EXERCISE REQUIREMENTS: Format the lines below as a JSON list of strings, one string per line and no blank lines. Begin at the line that contains "Forgot password (186, 1058)" and end after the line that contains "papiers (724, 2384)", including both.

══ DATA RECORDS ══

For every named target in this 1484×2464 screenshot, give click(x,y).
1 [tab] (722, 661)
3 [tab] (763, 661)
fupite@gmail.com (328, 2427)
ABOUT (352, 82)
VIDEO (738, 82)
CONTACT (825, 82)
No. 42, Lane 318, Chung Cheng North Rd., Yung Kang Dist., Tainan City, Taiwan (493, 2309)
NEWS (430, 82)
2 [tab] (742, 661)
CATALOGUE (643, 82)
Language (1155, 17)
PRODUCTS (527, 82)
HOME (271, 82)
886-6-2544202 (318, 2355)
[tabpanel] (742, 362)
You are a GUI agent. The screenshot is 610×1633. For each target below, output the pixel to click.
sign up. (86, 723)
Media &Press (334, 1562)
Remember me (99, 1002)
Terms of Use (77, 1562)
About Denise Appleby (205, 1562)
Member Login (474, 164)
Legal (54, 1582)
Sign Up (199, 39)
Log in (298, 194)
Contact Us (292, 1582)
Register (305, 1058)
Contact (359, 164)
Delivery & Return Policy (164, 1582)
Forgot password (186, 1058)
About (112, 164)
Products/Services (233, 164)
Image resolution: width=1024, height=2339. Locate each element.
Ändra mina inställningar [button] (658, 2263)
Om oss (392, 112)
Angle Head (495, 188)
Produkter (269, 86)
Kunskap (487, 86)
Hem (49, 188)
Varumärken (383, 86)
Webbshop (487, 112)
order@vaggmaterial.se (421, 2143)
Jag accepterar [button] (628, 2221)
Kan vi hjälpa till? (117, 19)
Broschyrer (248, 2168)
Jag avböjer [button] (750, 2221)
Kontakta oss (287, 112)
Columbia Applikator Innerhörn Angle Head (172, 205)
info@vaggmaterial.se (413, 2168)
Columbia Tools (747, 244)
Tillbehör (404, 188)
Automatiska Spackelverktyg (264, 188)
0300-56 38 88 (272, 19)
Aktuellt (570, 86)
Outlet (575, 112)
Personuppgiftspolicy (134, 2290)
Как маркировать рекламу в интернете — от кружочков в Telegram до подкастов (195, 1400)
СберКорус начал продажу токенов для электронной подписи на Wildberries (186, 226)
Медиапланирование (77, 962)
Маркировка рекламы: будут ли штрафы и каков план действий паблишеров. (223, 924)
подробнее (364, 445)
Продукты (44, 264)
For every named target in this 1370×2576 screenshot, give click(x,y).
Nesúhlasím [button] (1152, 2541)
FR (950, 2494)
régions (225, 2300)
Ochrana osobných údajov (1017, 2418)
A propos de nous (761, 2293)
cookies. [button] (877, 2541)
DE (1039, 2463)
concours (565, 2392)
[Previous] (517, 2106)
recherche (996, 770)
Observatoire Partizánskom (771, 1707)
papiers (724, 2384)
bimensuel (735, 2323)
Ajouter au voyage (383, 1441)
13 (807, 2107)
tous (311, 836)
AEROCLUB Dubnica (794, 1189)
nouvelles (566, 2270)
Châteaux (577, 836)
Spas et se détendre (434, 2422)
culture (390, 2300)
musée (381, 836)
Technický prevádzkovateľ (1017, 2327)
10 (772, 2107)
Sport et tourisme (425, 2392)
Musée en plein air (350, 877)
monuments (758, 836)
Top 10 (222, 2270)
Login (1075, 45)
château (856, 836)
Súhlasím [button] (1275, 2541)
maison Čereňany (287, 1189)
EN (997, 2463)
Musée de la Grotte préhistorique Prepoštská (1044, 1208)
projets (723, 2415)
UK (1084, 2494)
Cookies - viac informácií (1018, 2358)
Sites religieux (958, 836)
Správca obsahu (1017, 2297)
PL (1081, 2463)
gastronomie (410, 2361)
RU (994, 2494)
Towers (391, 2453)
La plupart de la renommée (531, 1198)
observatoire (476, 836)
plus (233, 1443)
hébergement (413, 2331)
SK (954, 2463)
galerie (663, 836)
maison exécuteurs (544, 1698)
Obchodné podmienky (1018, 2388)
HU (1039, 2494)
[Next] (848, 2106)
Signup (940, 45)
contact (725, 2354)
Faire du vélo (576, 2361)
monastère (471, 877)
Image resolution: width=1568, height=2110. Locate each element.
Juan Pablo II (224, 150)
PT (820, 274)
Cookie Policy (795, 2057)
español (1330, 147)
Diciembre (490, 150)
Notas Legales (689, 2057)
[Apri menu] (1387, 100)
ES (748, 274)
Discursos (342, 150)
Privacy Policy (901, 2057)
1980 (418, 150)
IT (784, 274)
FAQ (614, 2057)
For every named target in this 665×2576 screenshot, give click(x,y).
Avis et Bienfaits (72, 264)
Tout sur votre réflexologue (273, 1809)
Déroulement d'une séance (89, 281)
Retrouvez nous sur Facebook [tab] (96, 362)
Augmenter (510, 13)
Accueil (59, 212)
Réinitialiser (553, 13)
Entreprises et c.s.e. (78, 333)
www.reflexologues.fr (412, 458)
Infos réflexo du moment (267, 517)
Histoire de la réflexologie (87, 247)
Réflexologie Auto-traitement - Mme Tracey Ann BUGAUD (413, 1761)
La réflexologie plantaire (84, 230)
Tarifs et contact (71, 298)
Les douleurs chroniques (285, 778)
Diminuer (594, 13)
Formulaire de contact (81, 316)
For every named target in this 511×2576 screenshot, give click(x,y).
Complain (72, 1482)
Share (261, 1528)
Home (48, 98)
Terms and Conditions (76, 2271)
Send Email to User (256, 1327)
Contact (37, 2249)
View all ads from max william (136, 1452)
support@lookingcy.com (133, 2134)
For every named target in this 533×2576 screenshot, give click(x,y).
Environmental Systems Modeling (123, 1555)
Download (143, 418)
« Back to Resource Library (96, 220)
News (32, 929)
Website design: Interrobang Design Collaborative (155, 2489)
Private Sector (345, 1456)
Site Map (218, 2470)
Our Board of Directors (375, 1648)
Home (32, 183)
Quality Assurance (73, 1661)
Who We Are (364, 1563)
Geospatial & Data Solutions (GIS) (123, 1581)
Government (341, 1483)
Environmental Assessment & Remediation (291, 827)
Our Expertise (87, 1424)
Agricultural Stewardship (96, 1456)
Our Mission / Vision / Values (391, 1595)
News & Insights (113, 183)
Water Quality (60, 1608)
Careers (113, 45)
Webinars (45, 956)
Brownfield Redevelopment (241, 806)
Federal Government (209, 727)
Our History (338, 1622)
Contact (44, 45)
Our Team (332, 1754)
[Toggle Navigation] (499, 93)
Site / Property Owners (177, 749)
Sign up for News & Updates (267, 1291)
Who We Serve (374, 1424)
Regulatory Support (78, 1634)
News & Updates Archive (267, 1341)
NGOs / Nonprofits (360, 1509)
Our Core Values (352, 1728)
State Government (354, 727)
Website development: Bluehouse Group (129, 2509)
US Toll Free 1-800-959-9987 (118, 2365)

═══

EXERCISE OUTPUT:
[
  "Forgot password (186, 1058)",
  "About (112, 164)",
  "Products/Services (233, 164)",
  "Image resolution: width=1024, height=2339. Locate each element.",
  "Ändra mina inställningar [button] (658, 2263)",
  "Om oss (392, 112)",
  "Angle Head (495, 188)",
  "Produkter (269, 86)",
  "Kunskap (487, 86)",
  "Hem (49, 188)",
  "Varumärken (383, 86)",
  "Webbshop (487, 112)",
  "order@vaggmaterial.se (421, 2143)",
  "Jag accepterar [button] (628, 2221)",
  "Kan vi hjälpa till? (117, 19)",
  "Broschyrer (248, 2168)",
  "Jag avböjer [button] (750, 2221)",
  "Kontakta oss (287, 112)",
  "Columbia Applikator Innerhörn Angle Head (172, 205)",
  "info@vaggmaterial.se (413, 2168)",
  "Columbia Tools (747, 244)",
  "Tillbehör (404, 188)",
  "Automatiska Spackelverktyg (264, 188)",
  "0300-56 38 88 (272, 19)",
  "Aktuellt (570, 86)",
  "Outlet (575, 112)",
  "Personuppgiftspolicy (134, 2290)",
  "Как маркировать рекламу в интернете — от кружочков в Telegram до подкастов (195, 1400)",
  "СберКорус начал продажу токенов для электронной подписи на Wildberries (186, 226)",
  "Медиапланирование (77, 962)",
  "Маркировка рекламы: будут ли штрафы и каков план действий паблишеров. (223, 924)",
  "подробнее (364, 445)",
  "Продукты (44, 264)",
  "For every named target in this 1370×2576 screenshot, give click(x,y).",
  "Nesúhlasím [button] (1152, 2541)",
  "FR (950, 2494)",
  "régions (225, 2300)",
  "Ochrana osobných údajov (1017, 2418)",
  "A propos de nous (761, 2293)",
  "cookies. [button] (877, 2541)",
  "DE (1039, 2463)",
  "concours (565, 2392)",
  "[Previous] (517, 2106)",
  "recherche (996, 770)",
  "Observatoire Partizánskom (771, 1707)",
  "papiers (724, 2384)"
]